Interestingly, Ether’s price action is relatively unchanged despite the unexpected bullish announcement. There was a +10% spike on May 30, but those gains were given back between May 31 and June 2. It is very likely that the Merge — currently anticipated in August — has yet to be priced in, giving traders and investors a possible early entrant advantage.
It’s essential to monitor on-chain data
From an investing and trading viewpoint, cryptocurrency markets have a distinct disadvantage in comparison with regulated markets and transparency. The stock market is chock full of legally required disclosures. In the stock market, the retail trader can identify how many shares of a stock are short, what institution bought (or sold) a large disclosed amount, what insiders bought or sold and a myriad of other forms of information.

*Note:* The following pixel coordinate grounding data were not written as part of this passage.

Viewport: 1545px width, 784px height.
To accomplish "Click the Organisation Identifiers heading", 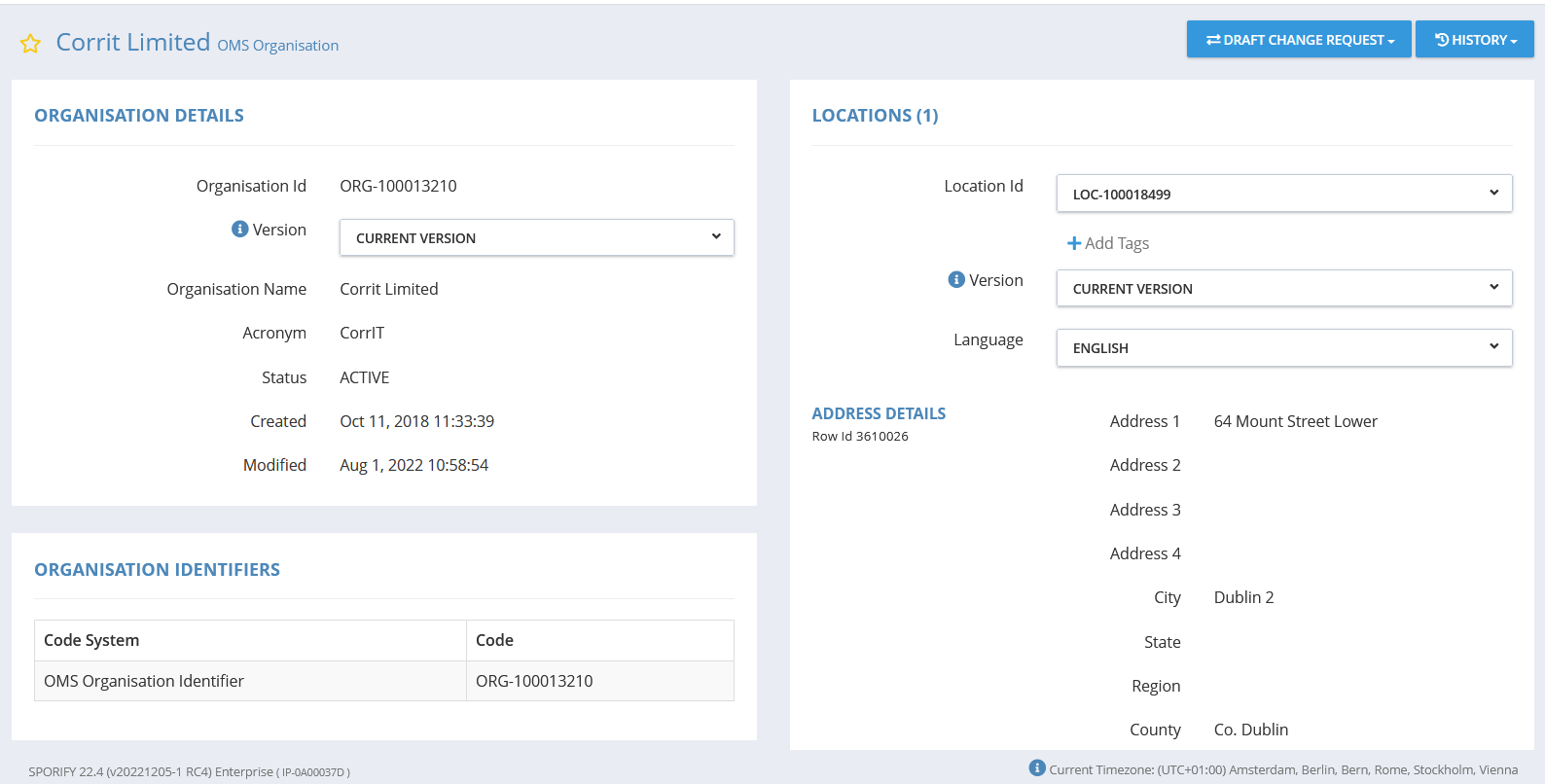I will click(157, 569).
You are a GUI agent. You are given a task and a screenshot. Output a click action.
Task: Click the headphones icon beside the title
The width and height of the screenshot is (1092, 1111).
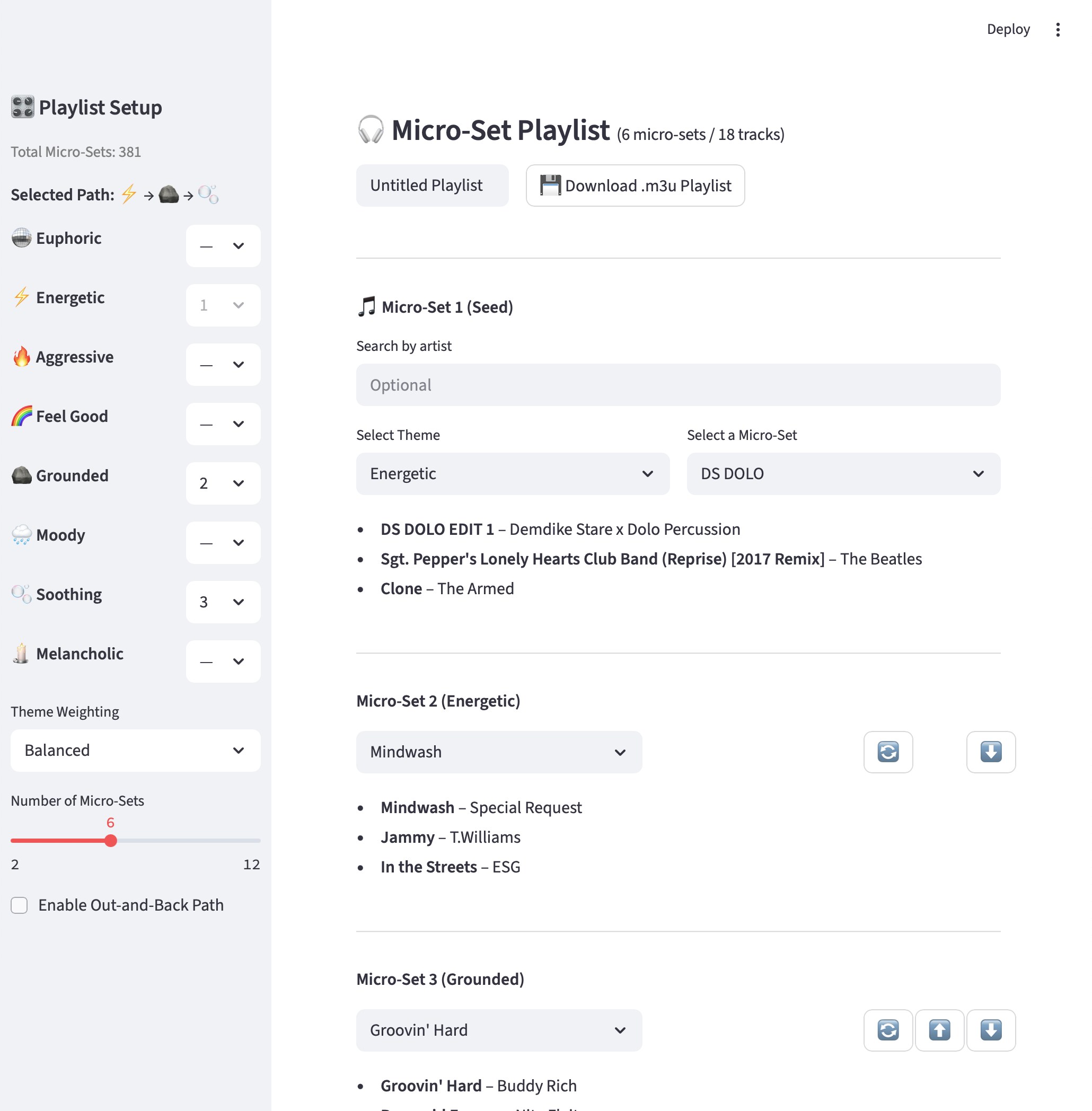point(371,130)
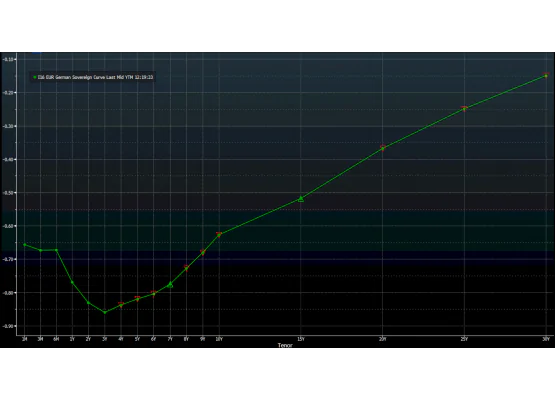Click the green legend dot for German curve
Screen dimensions: 555x400
[x=35, y=77]
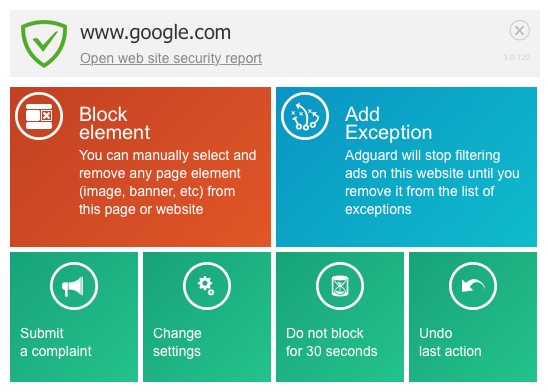Viewport: 548px width, 392px height.
Task: Select the Add Exception heading
Action: coord(388,123)
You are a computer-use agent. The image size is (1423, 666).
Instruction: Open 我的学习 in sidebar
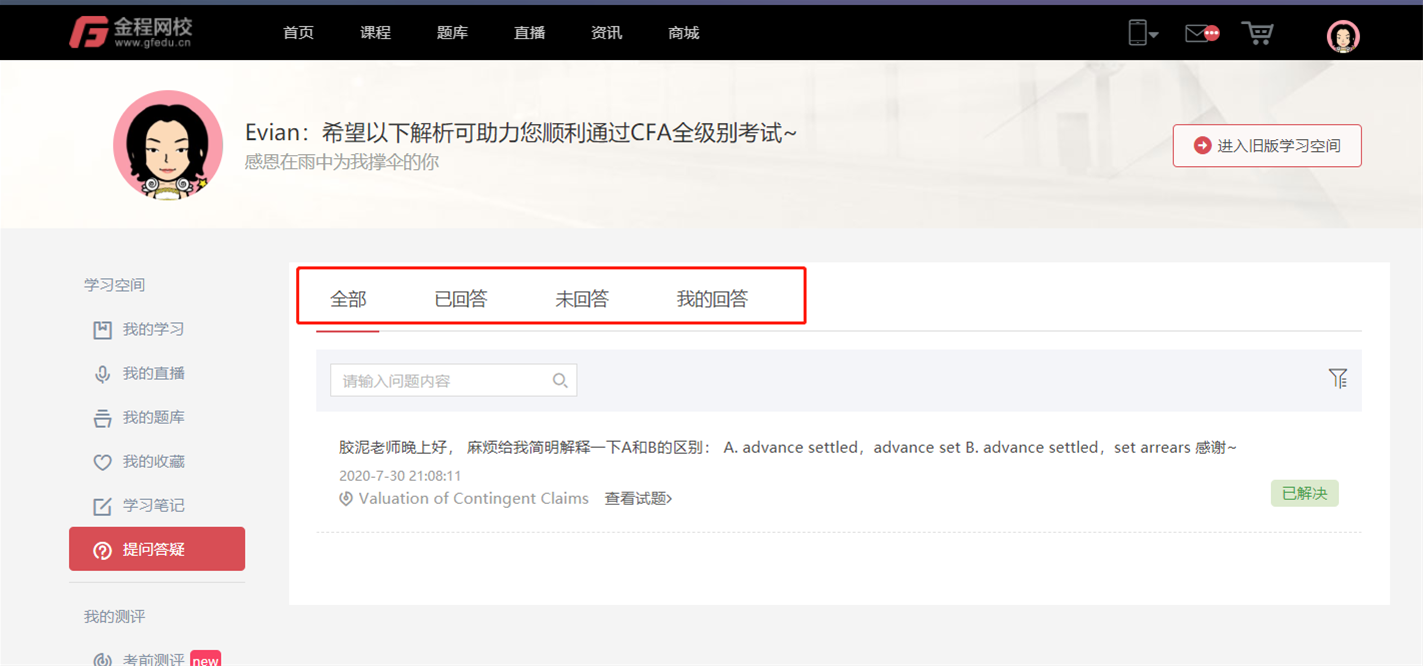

The cryptocurrency markets do not have those kinds of legal requirements. In fact, the public doesn’t know if the Bitcoin (BTC) or Ethereum being bought and sold on an exchange is the real cryptocurrency or a type of internal derivative used to facilitate liquidity. But crypto markets have something better than the stock market and that is on-chain data.
On-chain data allows investors and traders to monitor a blockchain’s network activity. It can answer questions: How many Ether are being sent to an exchange? Are there any large transactions? Are any “whale” wallets bigger or smaller? On-chain data can help determine whether a trader or investor should be bullish or bearish.
On-chain data that measure inflows and outflows are often used to determine a bias of whether a cryptocurrency is bullish or bearish. Inflow measurements are cryptocurrencies entering an exchange from outside wallets and are often perceived as a sign of incoming selling pressure. Outflow measurements are cryptocurrencies exiting an exchange to external wallets and are often perceived as a sign of holding or accumulation.
The number of inflow transactions has stayed relatively flat over the past three months, with a noticeable drop since the middle of May.
- Inflow 24h change: -13.50%
- Inflow 7-day change: -5.87%
- Inflow 30-day change: -8.08%
However, the number of outflow transactions has declined since March. In addition, there was a major outflow spike on May 12, the date of the most recent Ether flash crash, followed by a resumption of a decline in outflows.